A little English can lead to a hilarious situation. People unfamiliar with the language often express themselves in strange ways, writes Karan Thapar.
None | By Karan Thapar
PUBLISHED ON JUL 30, 2006 12:02 AM IST

Have you heard the phrase a little knowledge is a dangerous thing? Well, a little English can lead to a hilarious situation. People unfamiliar with the language often express themselves in strange ways. Their intended meaning may be clear but what they’ve actually said is deliciously and delightfully different. Kris Srinivasan, a connoisseur of such stuff, has sent me an email that had me in splits. Let me share it with you.

It seems hotel notices often get their English wrong. For instance, a bar in Tokyo claims: ‘Special cocktails for the ladies with nuts’. On its executive floor, the hotel proclaims: ‘You are invited to take advantage of the chambermaid’. But it’s not just Asiatics who can’t handle the complexities of the Anglo-Saxon tongue. Consider this notice in the lobby of a Moscow hotel: ‘You are welcome to visit the cemetery where famous Russian and Soviet composers, artists and writers are buried daily except Thursday’. Unfortunately, the Swiss are no better. This was found in a hotel in Zurich: ‘Because of the impropriety of entertaining guests of the opposite sex in the bedroom, it is suggested that the lobby be used for this purpose’.

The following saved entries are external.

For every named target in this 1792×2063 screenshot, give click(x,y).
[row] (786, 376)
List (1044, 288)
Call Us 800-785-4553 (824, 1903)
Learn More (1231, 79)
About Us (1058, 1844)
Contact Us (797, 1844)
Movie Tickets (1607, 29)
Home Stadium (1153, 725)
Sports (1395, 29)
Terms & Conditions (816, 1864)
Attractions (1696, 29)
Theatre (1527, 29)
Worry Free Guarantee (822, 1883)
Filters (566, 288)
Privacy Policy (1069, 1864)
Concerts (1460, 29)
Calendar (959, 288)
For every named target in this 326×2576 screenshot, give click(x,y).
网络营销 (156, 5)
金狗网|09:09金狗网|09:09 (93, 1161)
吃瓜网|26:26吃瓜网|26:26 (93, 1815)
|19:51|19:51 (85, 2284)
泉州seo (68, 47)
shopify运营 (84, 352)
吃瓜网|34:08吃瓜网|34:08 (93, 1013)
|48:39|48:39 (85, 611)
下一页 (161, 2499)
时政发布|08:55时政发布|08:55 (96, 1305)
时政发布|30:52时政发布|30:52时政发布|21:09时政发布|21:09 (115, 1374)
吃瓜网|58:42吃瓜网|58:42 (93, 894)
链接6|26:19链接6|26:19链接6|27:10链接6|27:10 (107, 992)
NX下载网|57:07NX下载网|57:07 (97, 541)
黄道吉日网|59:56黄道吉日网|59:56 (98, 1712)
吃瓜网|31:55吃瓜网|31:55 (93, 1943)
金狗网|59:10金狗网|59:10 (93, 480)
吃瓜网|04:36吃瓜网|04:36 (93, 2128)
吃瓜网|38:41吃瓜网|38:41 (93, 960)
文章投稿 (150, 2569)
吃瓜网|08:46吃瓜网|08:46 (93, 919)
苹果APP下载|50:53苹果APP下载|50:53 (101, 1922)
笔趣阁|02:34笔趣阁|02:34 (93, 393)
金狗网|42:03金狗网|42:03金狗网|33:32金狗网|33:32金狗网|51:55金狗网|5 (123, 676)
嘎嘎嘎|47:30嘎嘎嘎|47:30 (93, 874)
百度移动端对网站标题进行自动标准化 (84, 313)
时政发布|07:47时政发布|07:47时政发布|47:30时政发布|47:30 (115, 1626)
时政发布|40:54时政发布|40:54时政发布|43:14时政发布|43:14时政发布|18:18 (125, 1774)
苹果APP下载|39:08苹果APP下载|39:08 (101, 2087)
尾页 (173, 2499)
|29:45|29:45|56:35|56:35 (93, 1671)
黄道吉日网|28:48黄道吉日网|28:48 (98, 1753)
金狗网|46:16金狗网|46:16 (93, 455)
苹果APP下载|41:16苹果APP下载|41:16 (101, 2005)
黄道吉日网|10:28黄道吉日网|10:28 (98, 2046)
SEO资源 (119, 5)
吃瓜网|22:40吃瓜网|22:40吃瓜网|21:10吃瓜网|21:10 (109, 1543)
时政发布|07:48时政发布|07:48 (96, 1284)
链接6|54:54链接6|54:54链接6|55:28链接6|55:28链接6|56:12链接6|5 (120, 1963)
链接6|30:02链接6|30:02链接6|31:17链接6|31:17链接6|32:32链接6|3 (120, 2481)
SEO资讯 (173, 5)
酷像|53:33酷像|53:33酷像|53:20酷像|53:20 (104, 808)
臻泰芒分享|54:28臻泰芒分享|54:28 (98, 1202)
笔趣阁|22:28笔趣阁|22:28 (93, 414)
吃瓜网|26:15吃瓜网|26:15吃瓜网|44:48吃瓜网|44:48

I thought the Scandinavians knew English well but this sign from a cocktail lounge in Norway suggests otherwise: ‘Ladies are requested not to have children in the bar’. However, the English doesn’t improve as you head south. The Budapest Zoo states: ‘Please do not feed the animals — if you have any suitable food, give it to the guard on duty’. In Rome, a doctor’s office states: ‘Specialist in women and other diseases’. A nearby laundry advertises itself as follows: ‘Ladies, leave your clothes here and spend the afternoon having a goodtime’.

Oddly enough, former British colonies fare no better. If you thought British rule ensured a good grasp of English think again. A restaurant in Nairobi says: ‘Customers who find our waitresses rude ought to see the manager’. A dentist in Hong Kong maintains: ‘Teeth extracted by the latest Methodists’. Even in our own dear Bombay you can find a restaurant which claims: ‘Open seven days a week and weekends too’.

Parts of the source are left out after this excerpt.